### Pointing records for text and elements

--- START ---

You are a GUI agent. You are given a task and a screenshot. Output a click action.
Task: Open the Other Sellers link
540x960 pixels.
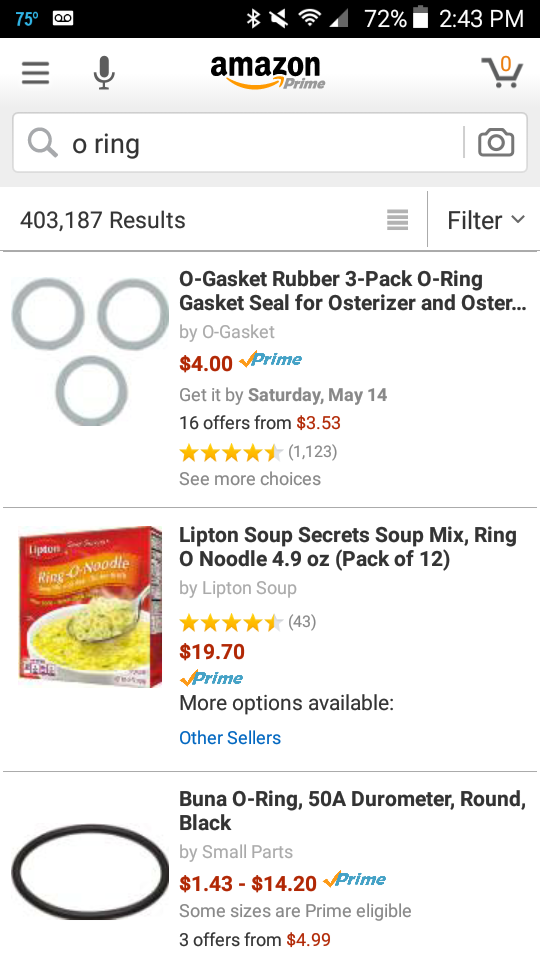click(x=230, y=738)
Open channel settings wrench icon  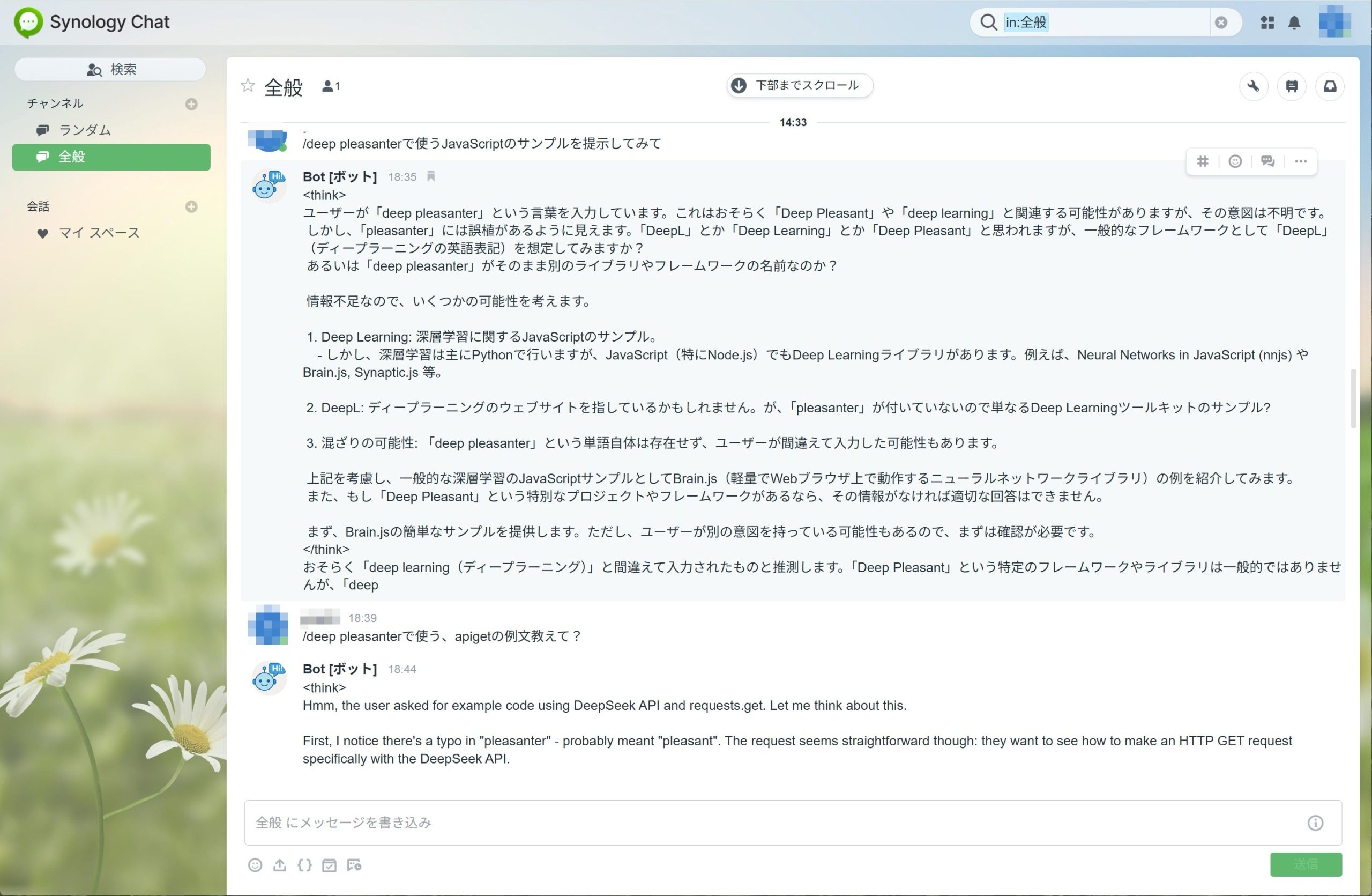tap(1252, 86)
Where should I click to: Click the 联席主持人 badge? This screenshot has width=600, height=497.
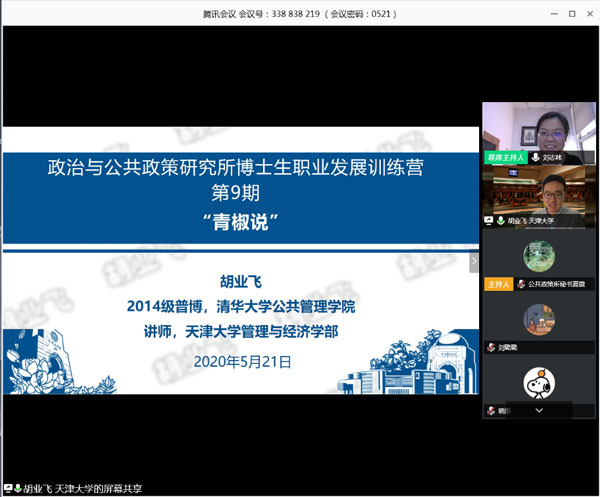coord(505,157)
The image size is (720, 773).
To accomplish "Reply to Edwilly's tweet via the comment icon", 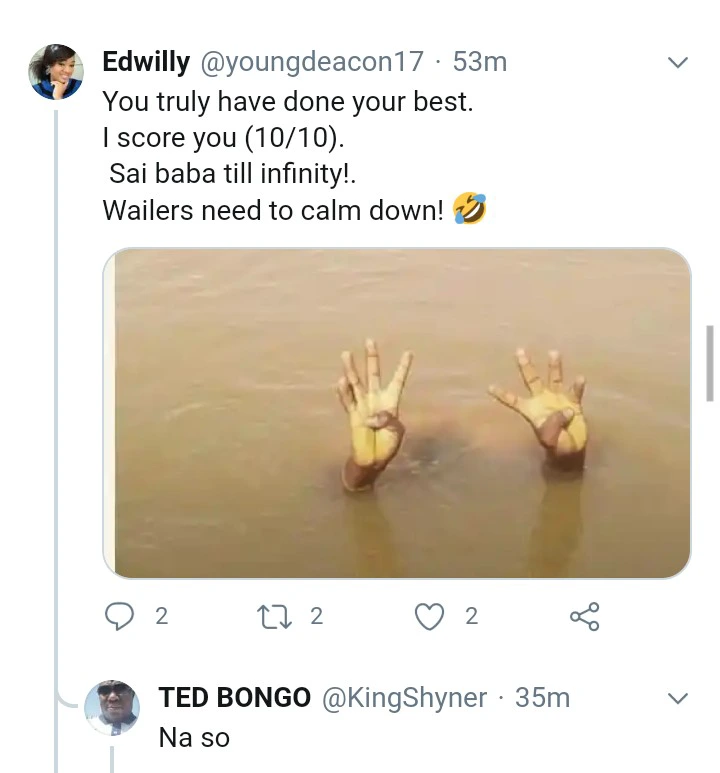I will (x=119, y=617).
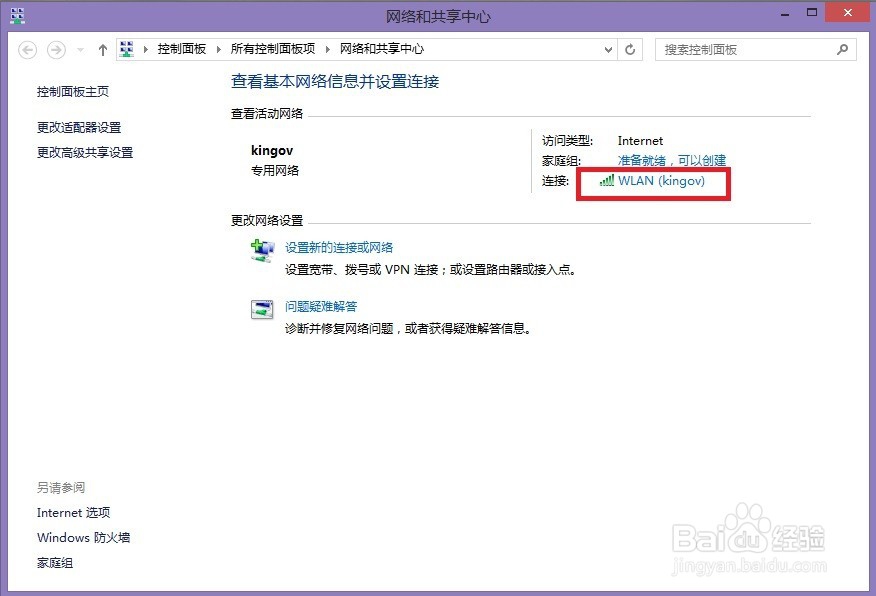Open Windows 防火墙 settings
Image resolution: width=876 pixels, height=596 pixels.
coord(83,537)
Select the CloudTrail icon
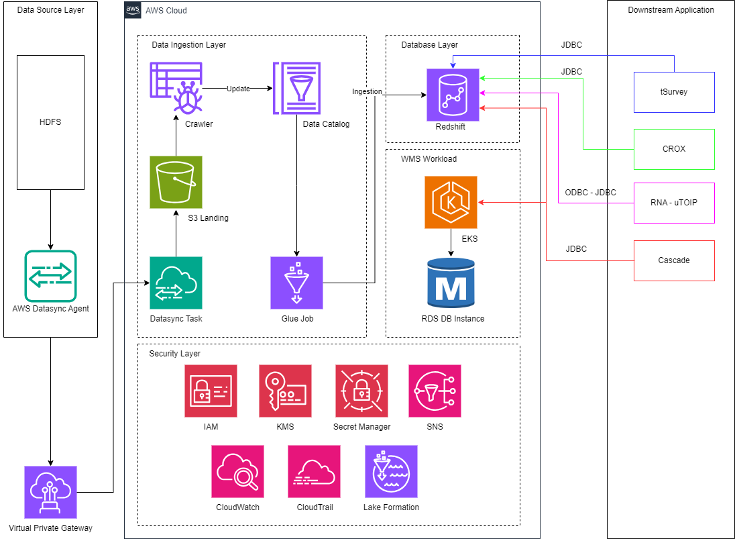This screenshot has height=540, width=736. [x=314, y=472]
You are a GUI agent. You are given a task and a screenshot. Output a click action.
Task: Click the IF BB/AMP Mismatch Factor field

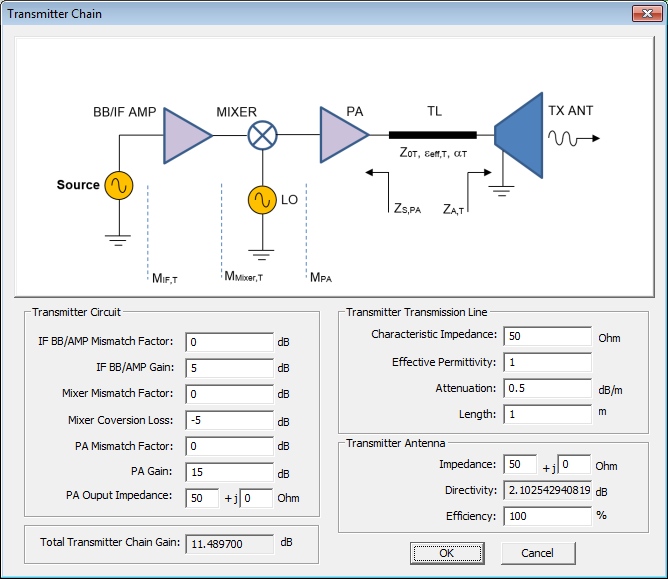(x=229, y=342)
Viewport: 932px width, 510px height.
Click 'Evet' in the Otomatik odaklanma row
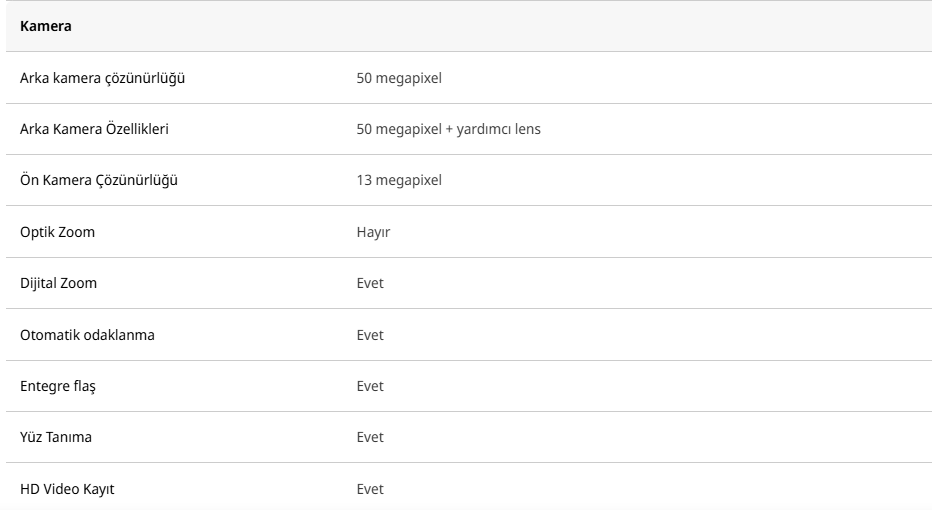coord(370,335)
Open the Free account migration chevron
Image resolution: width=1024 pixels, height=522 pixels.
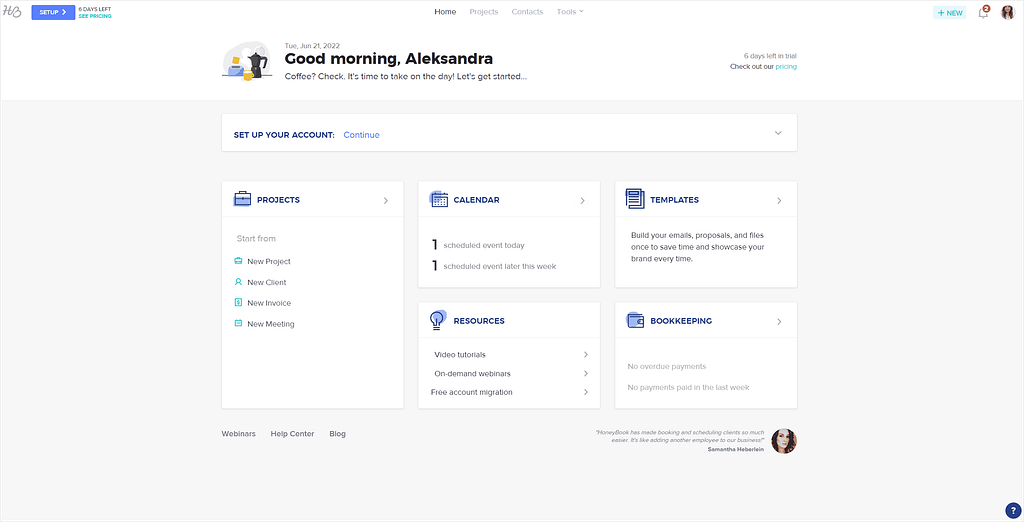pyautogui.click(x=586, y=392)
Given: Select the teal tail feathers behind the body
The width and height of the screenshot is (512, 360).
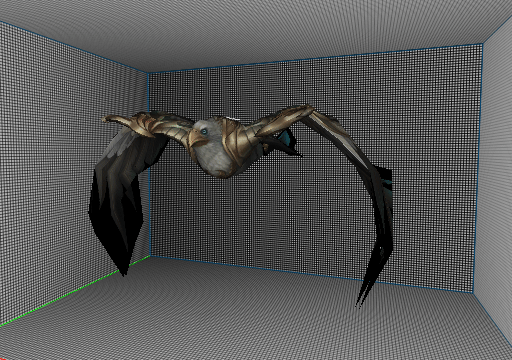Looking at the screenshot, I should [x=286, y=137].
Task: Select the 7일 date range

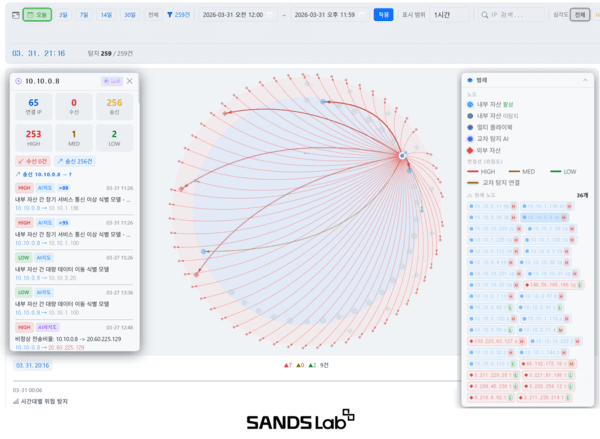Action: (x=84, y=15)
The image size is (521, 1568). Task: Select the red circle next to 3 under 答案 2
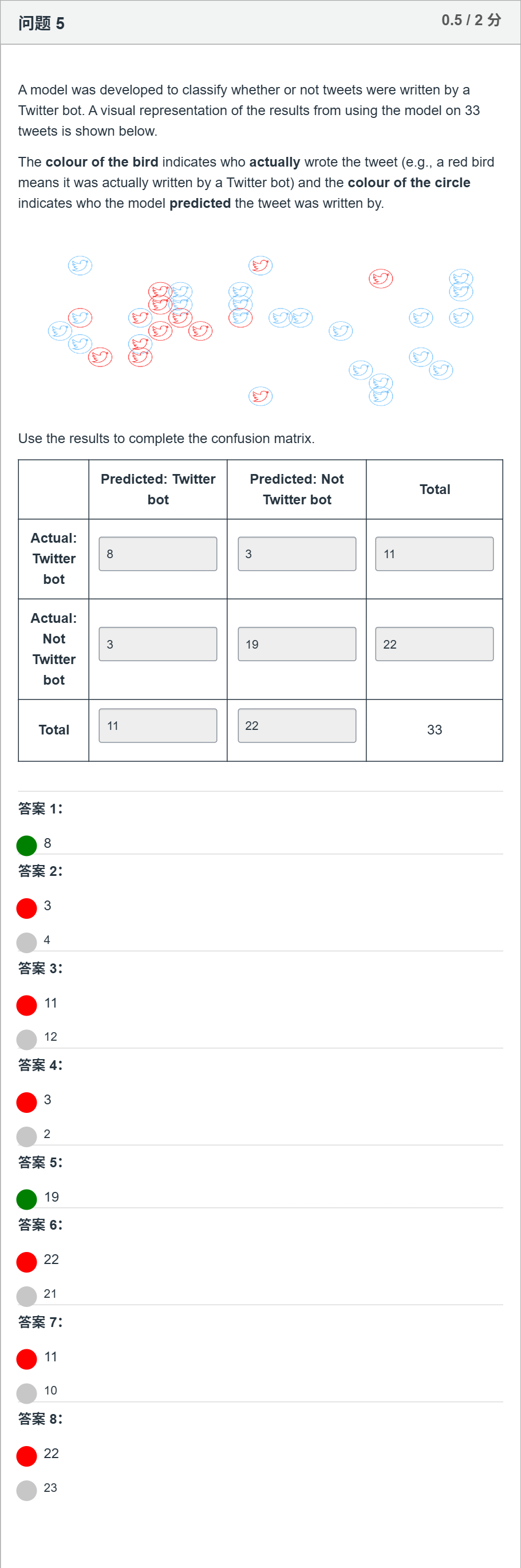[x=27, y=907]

--- END ---

### Work to complete
Reproduce word for word the part of the material that opens with the line containing "Viewport: 932px width, 510px height." and continues through the end of the material. Leave the pictures out of your copy.

### Result of this task
Viewport: 932px width, 510px height.
Click 'Evet' in the Otomatik odaklanma row
coord(370,335)
Open the Free account migration chevron
Image resolution: width=1024 pixels, height=522 pixels.
pyautogui.click(x=586, y=392)
Given: Select the teal tail feathers behind the body
The width and height of the screenshot is (512, 360).
Looking at the screenshot, I should [x=286, y=137].
Task: Select the 7일 date range

Action: (x=84, y=15)
The image size is (521, 1568). Task: Select the red circle next to 3 under 答案 2
[x=27, y=907]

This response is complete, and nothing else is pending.